Pero sí les va un mensaje: esta última conocida, de todas las que queremos rechazar, es la que debemos empezar por volver a discutir. Es la violencia el azote, garrote y látigo con que hemos aprendido a educar a los colombianos, como perros de Pavlov. Así también hemos aprendido que el Estado reprima a los ciudadanos: mediante un estado de cosas de hecho que reprime corporalmente las emociones, que permite institucionalizar al Estado, a la colectividad, en el cuerpo de un agente policial; y que permite incorporar la comunidad en un sujeto contestatario, que otros llamaran vandálico, de modo que pasados unos golpes, realizada la catarsis personal de unos u otros —usualmente más unos que otros—, se relega el conflicto al olvido, a la ignorancia, la omisión. Por eso sorprende que en medio de tanta violencia (trescientos policías heridos, según reportes oficiales) no se hubiera logrado al menos un número significativo de capturas o se hubieran reportado estadísticas de procesos contravencionales, por el simple hecho de que la represión institucionalizada se materializa en algo que no ha cambiado mucho en los últimos doscientos años: la confinación —ahora, al menos, pasajera— por unas horas en una cloaca sin medios para subsistir, como complemento del azote: si no basta con el látigo, buena pedagogía puede ser la inanición en lo que el Código de Policía ha llamado Centros de Traslado por Protección.

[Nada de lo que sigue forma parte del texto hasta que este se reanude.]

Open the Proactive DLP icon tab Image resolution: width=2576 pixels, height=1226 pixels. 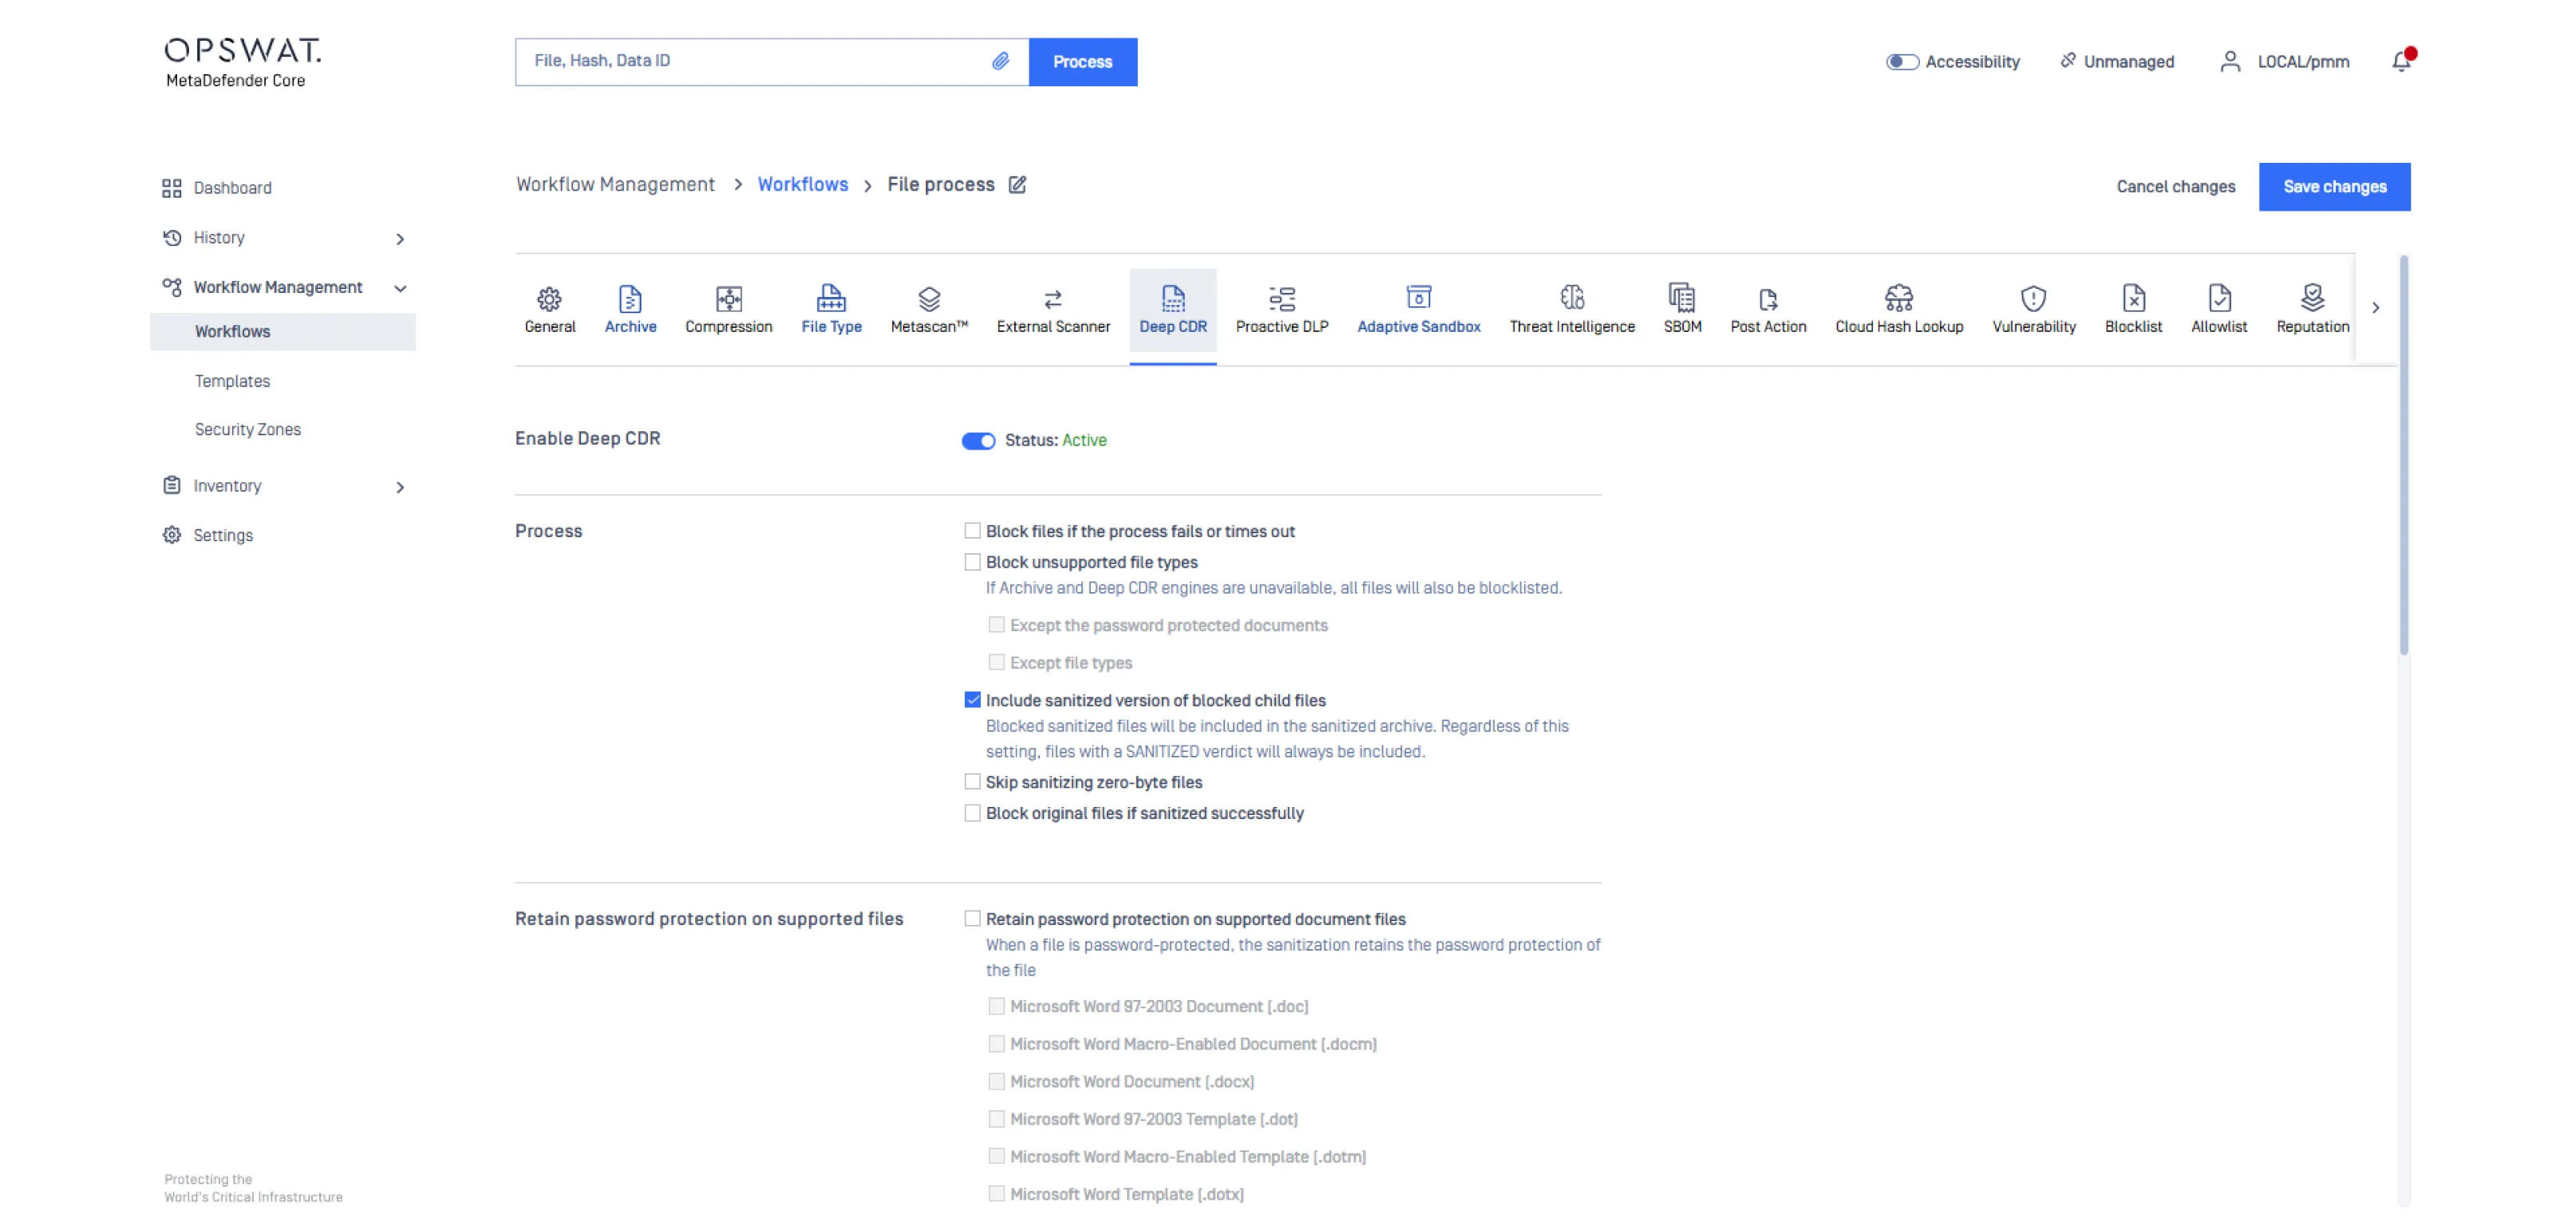tap(1281, 299)
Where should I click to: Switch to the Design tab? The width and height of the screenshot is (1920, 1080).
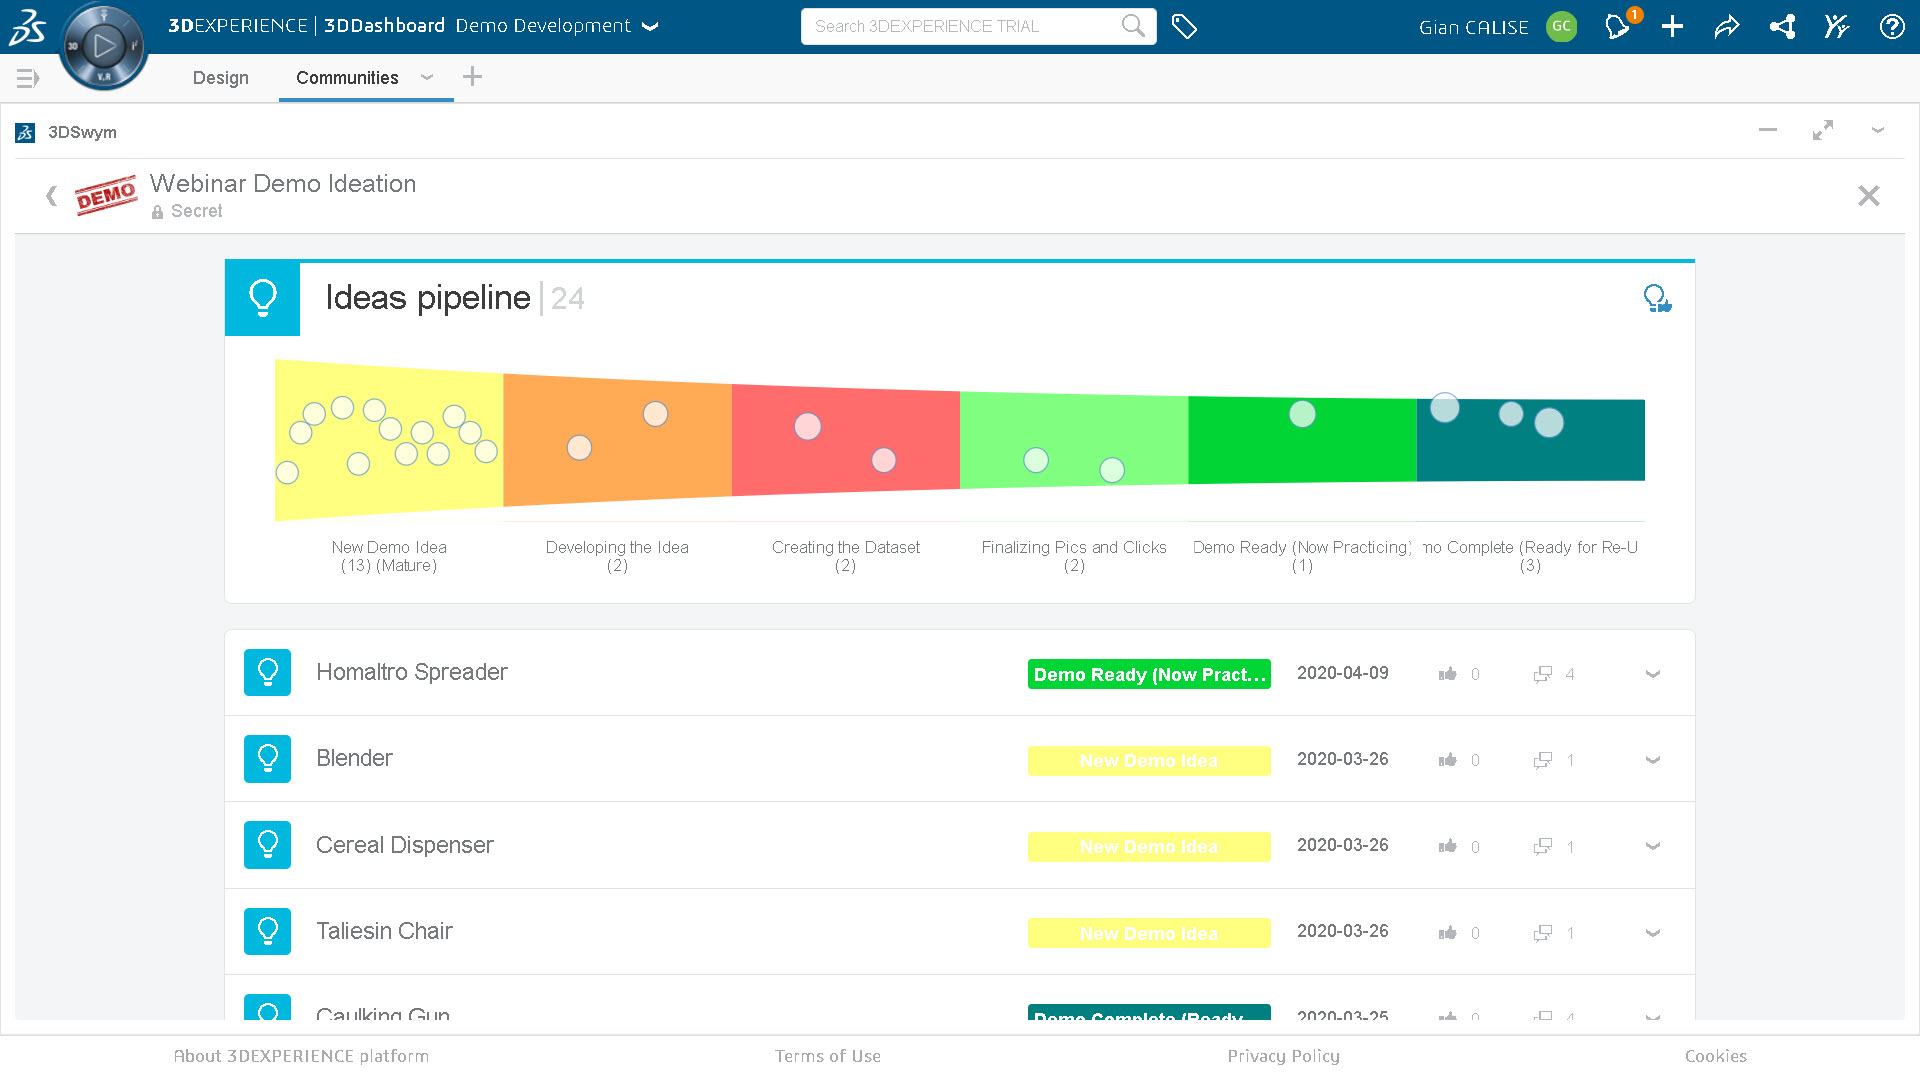click(x=220, y=77)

Como fuera, por crudo y doloroso que sea el conflicto en estas sociedades que con empeño llamamos liberales, mirado más de lejos, es también un síntoma de salud democrática y popular, una prueba sin duda turbulenta, aunque definitoria de los espacios apropiados por el individuo y de la capacidad de orden de la autoridad. Algo que, como bien ha señalado el presidente Iván Duque, se puede resolver con el diálogo institucional. Para decir la verdad, solo se puede posponer, hasta que el individuo vuelva a irritarse con la masa en una lucha pendular. Dijimos que sobrarían las paradojas.